Sejak aku jatuh cinta pada caramu membaca, sejak itu pula aku berjanji untuk tidak berhenti menulis

    • Home


     Karya: Nabila Faradina Iskandar

    Cinta berjalan dihadapan kita dengan mengenakkan gaun kelembutan. Tetapi sebagian kita lari darinya dalam ketakuta, atau bersembunyi dalam kegelapan. Dan sebagian lain mengikutinya untuk melakukan kejahatan atas nama cinta (Khalil Ghibran).
    Tampaknya diri itu tengah berpatri dengan sebuah kata. Sebuah kata kerja yang akhir-akhir ini begitu sering menghiasi hatinya; cinta. Dan agaknya cinta merupakan kata dominan dalam setiap jiwa, yang karenanya pula keakraban menjadi mudah tercipta. Tapi, dengan titik tekan bahwa cinta adalah fitrah dan alangkah indah jika dia dan kita sukses menjadi tuannya cinta. Tuan yang dengan gagah mampu mengendalikannya dan mengarahkannya sehingga tak menjadi ekspresi syahwati[1] sebelum Sang Maha Cinta menghalalkannya.
                Satu hal lagi, intensitas yang ditawarkan kepada setiap individu pun  berbeda, yang imbasnya bagaimana ia menjadi tuan cinta itu sendiri. Dan cinta datang kepada siapa saja dan di mana saja. Tidak memandang status, derajat, usia, pekerjaan, pelajar biasa, pelajar luar biasa, atau bahkan aktivis organisasi sekalipun.
                Ya, aktivis organisasi. Mereka yang berdiri dibalik suksesnya acara-acara di sekolah, yang waktunya bisa dikatakan habis untuk urusan organisasi, organisasi, dan sekolah. Senin untuk rapat OSIS, Selasa KIR, Rabu Pramuka,dan lain sebagainya. Dengan bahasa yang sedikit kasar, hidupnya hanya di sekolah. Tiara Najwa Salsabila contohnya, bagi kalian yang sekolah di SMA Insan Cendikia, nama itu pasti tak asing lagi, baik untuk kalian yang akrab dengan dunia organisasi ataupun tidak. Bendahara umum OSIS, dewan Pramuka, dan pelbagai jabatan elite di sekolahnya ia jabati.
                Kembali lagi ke topik utama, mengenal “kata kerja itu” bukan hal yang sulit bagi aktivis seperti Tiara, bahkan ia yang mencari dan memperdalam maknanya. Ia sangat takut jika cintanya tak tertempatkan di tempat yang semestinya. Karena ia tahu, ketika jiwa takluk pada cinta, maka semua tubuh akan bersenandung, berdansa bersama dawai yang sebenarnya kian payah mengeluarkan nada melankolik. Gunung tiba-tiba akan terasa mudah didaki. Bahkan,  jiwa yang perkasa pun akan merasa payah jika harus berhadapan dengan jiwa yang telah takluk pada cinta dan akhir dari cinta yang tak pada tempatnya tak ubahnya seperti kata babi gendut di film Kera Sakti, Ti Pat Kai, dari dulu beginilah cinta, deritanya tiada akhir.
    ***
                Pagi ini mentari dengan gagahnya kembali bersinar, membawa serta harapan-harapan baru di setiap sorot cahaya yang mampu dipelangikan embun untuk para penghuni bumi.
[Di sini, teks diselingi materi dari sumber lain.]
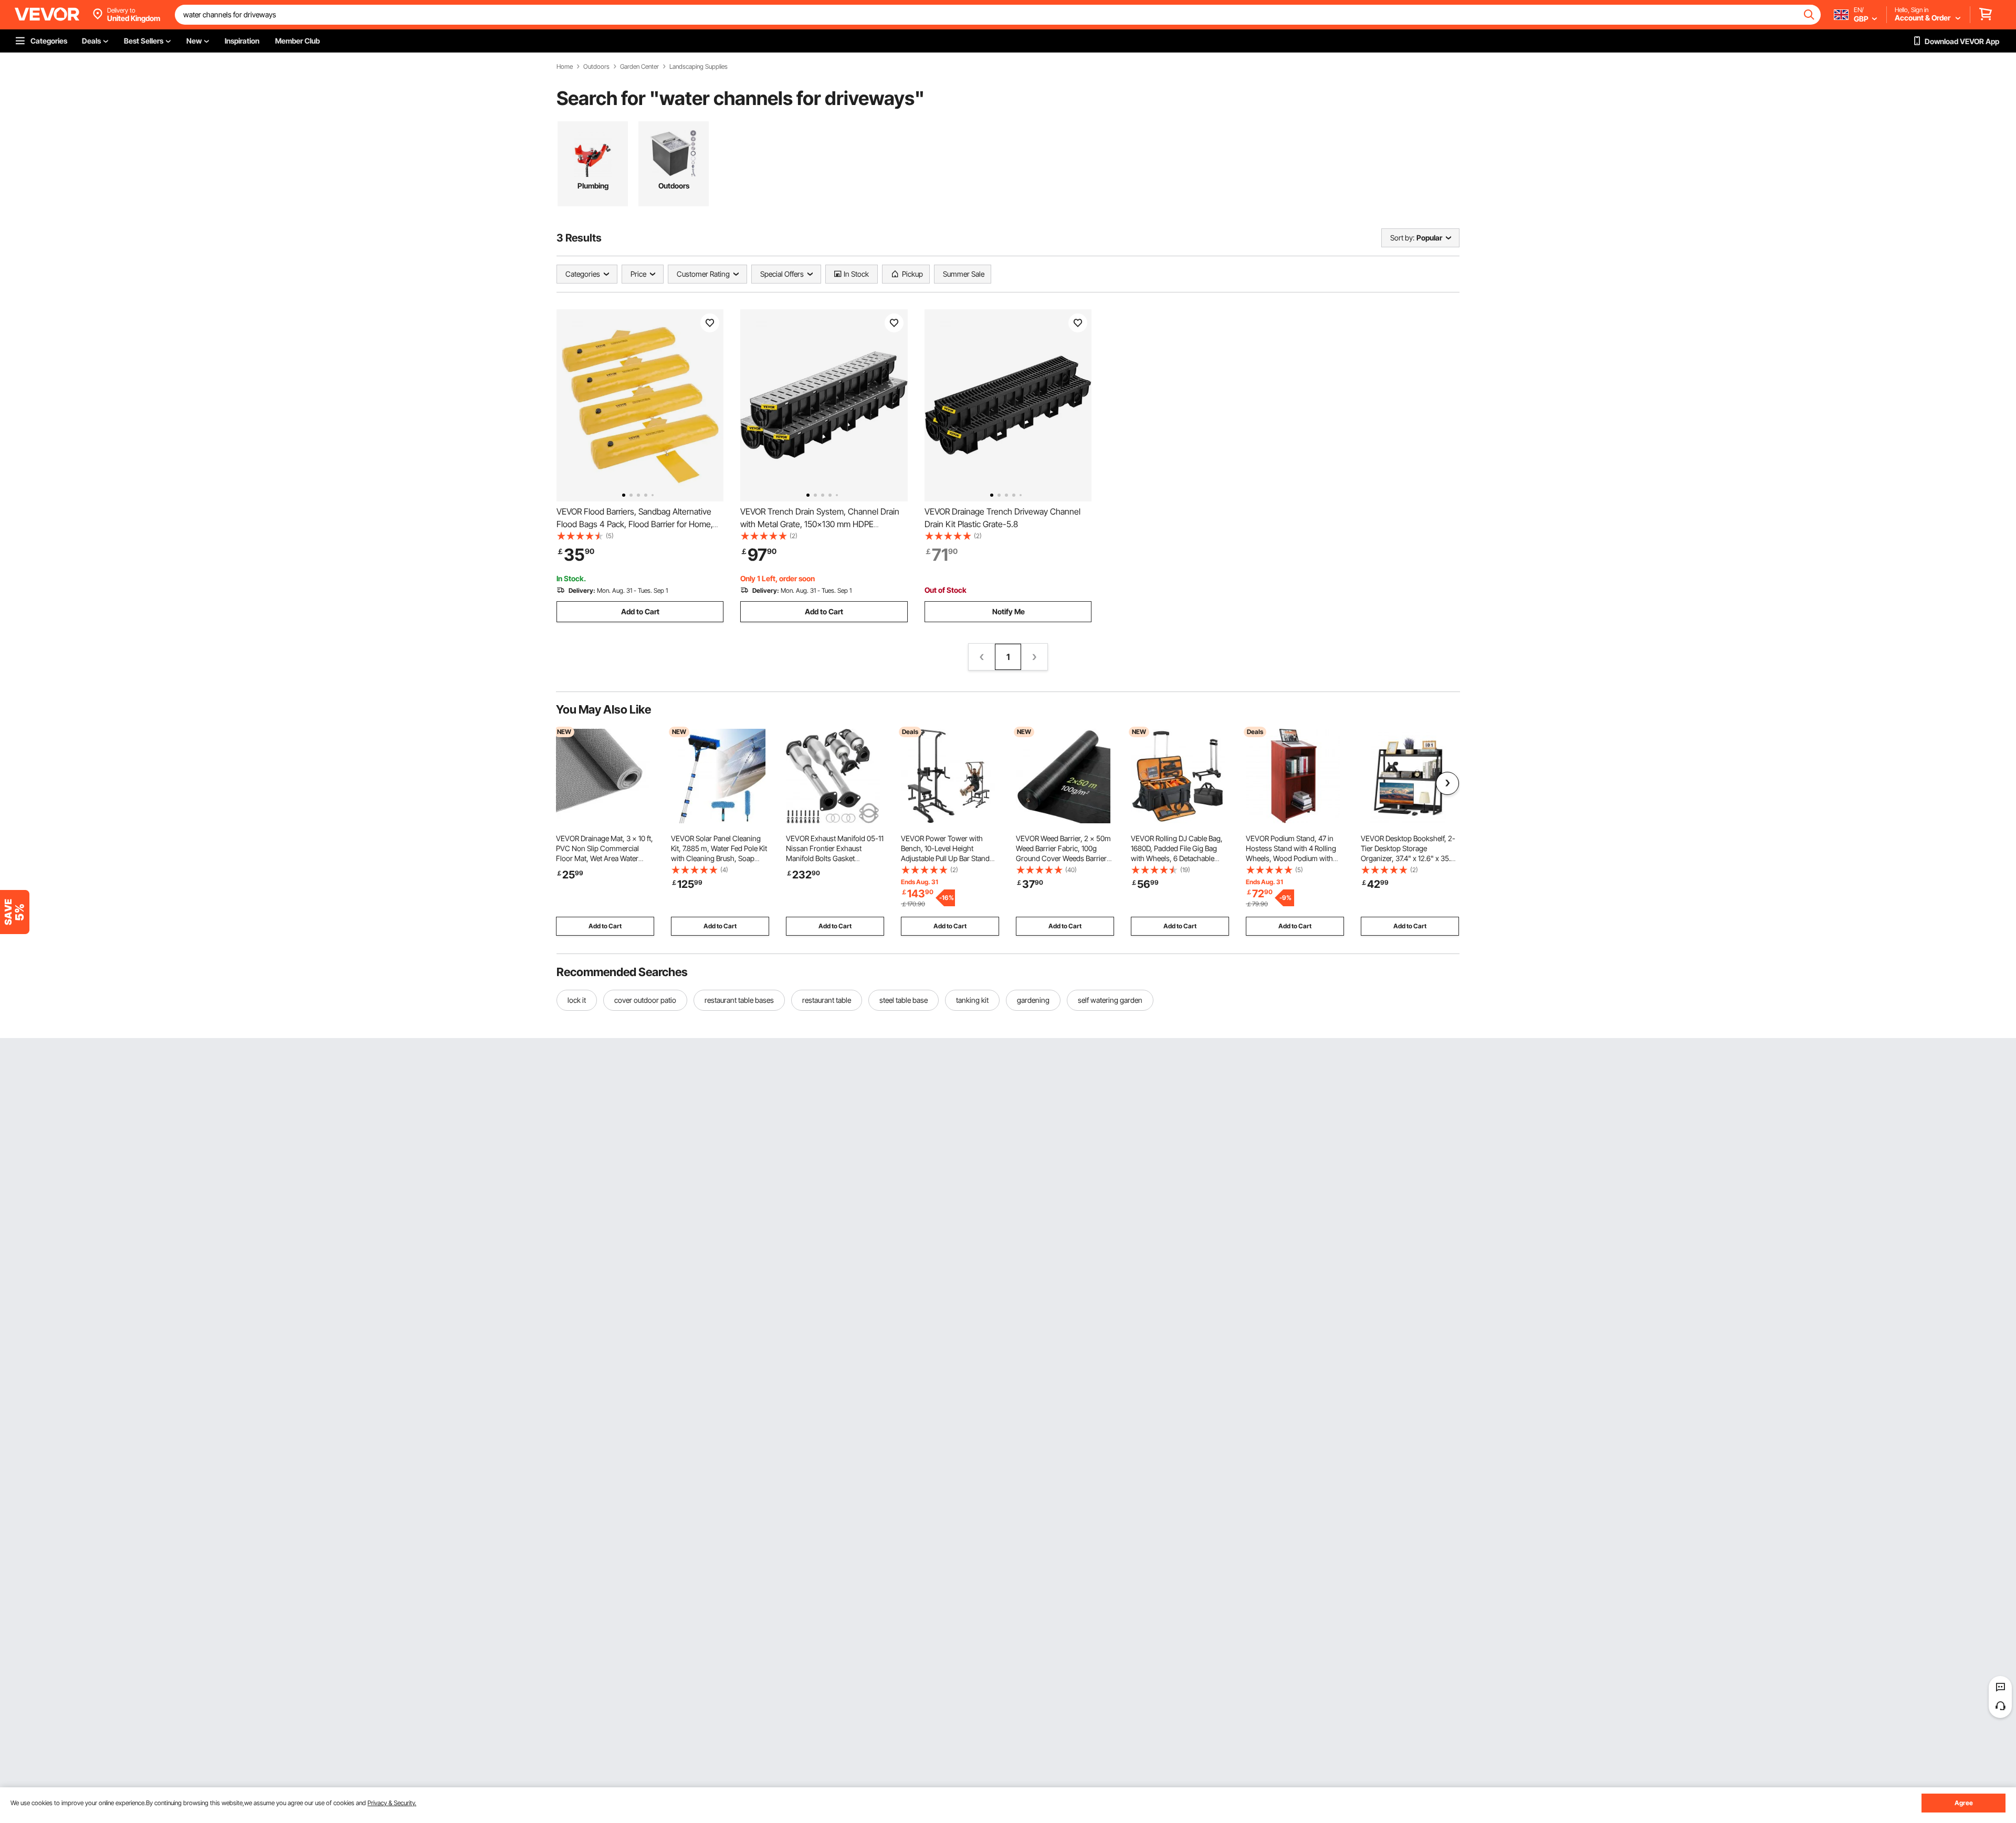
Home (564, 66)
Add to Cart (640, 611)
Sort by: (1402, 237)
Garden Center (639, 66)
    Seperti biasa, pagi ini bersama sepeda yang telah dua tahun menemaninya menuntut ilmu ia kembali memulai pengembaraannya. Mengajak roda-rodanya berputar sambil bersenandung ria katanya agar rodanya tak sakit saat harus menghantam kerikil tajam, lalu membawanya menerobos bilik rerimbunan bambu, dan sebentar-sebentar ia menyeka keringat yang mulai menganak sungai di keningnya. Ketika semakin dekat dengan kota, ia kayuh lebih kencang lagi, mengalahkan gerum desau roda-roda kehidupan yang lain. Ia tak ingin ada yang menandinginya. Ketika yang lain ingin menjadi yang terdepan, ia harus bisa menjadi yang lebih terdepan, itu motto hidupnya.
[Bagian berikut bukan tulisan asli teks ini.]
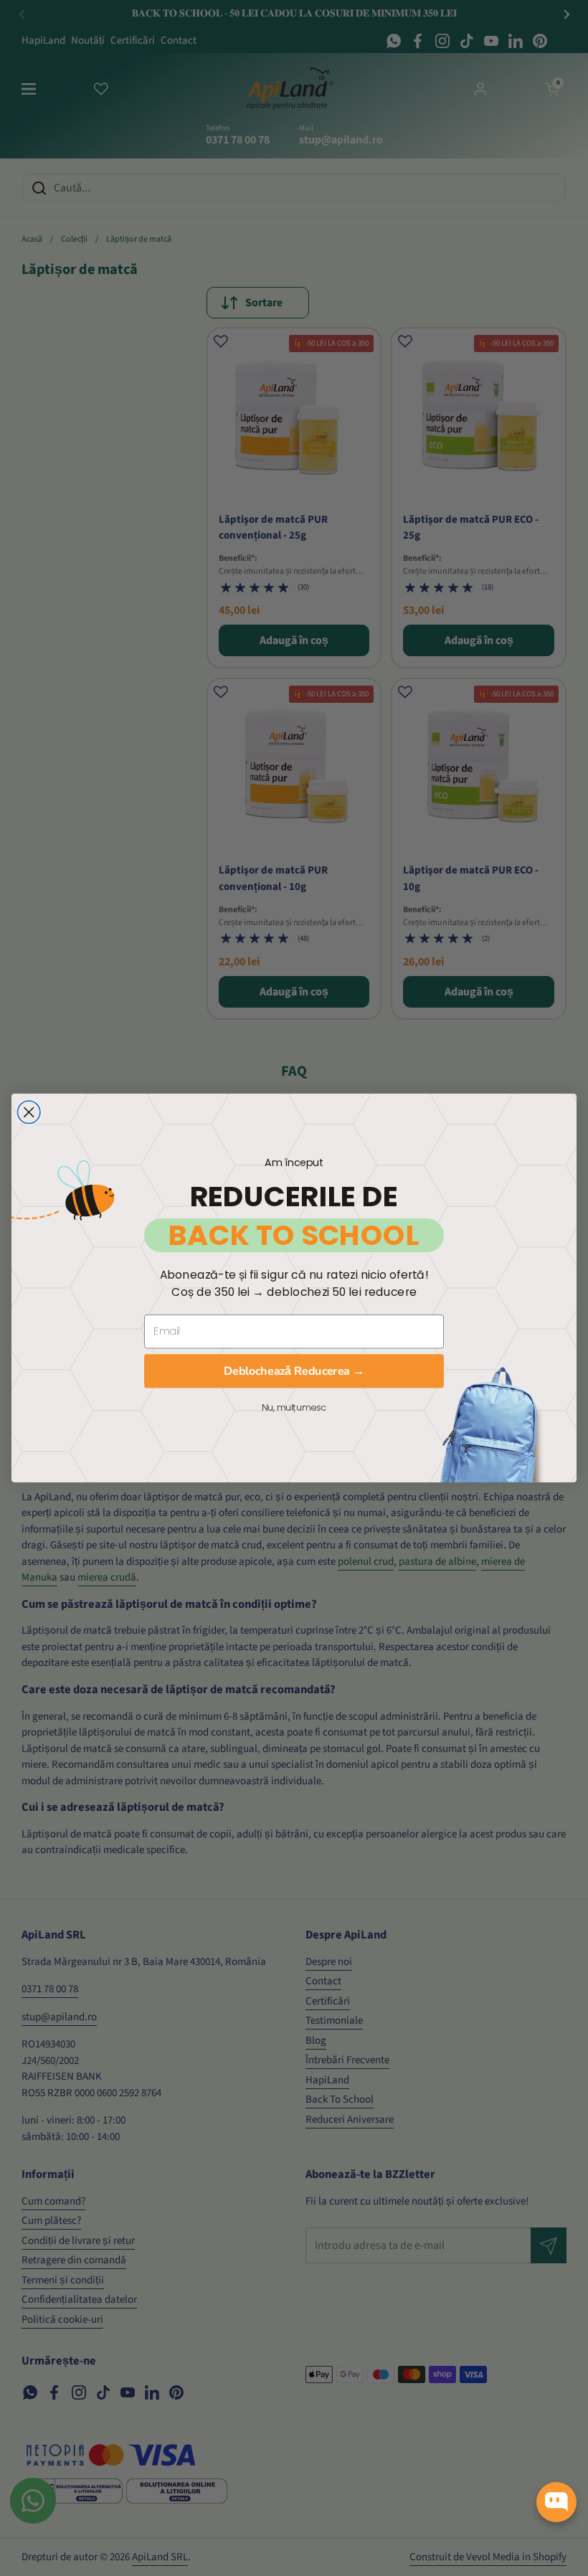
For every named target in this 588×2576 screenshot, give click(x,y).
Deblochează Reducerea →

    Jam yang sama, waktu yang sama, dan senyum yang sama dari pak satpam.
    “Langsung parkirkan di belakang ya, Mbak.”
    “Siap, Pak,” jawabnya singkat, tentu sambil memberikan seulas senyum. Lalu mengantarkan sepedanya ke kandang, jam yang sama, tempat yang sama, namun ada yang berbeda. Tahukah kalian apa yang membuatnya berbeda? Keberadaan makhluk Tuhan yang akhir-akhir ini membuat “kata kerja itu” sering sekali mampir di beranda hatinya. Makhluk yang entah bagaimana asalnya  membuat “kata kerja itu” berani mengusik hatinya. Tampan? Bagi Tiara tampan atau ganteng tak ayal seperti seonggok daging yang Tuhan tata rapi lalu diberi-Nya nyawa, ini lebih dari pengertian tampan, ganteng, cool, tapi ini lebih kepada kata bersahaja dan bijaksana, lebih kepada kata mampu dijadikan imam, lebih kepada kata makhuk-Nya itu paham agama.  
    “Eh, Tiara, baru berangkat, Ra?”
    Jantungnya berdegup begitu kencang, hatinya sebal, bagaimana mungkin makhluk-Nya itu berani bertanya demikian disaat dirinya tengah kepayahan mengatur irama detak jantungnya yang semakin tak karuan!
    “Eh, iya nih.” Sebagai orang yang sedang merasakan cinta, Tiara mungkin akan melakukan hal yang ia rasa akan membuatnya terbebas dari kesimpulan sementara oleh orang yang melihatnya bahwa ia sedang jatuh cinta, kali ini tali sepatunya yang menjadi korban.
    “Ya udah, aku ke kelas duluan ya.”
    “Eh, iya, Fan.”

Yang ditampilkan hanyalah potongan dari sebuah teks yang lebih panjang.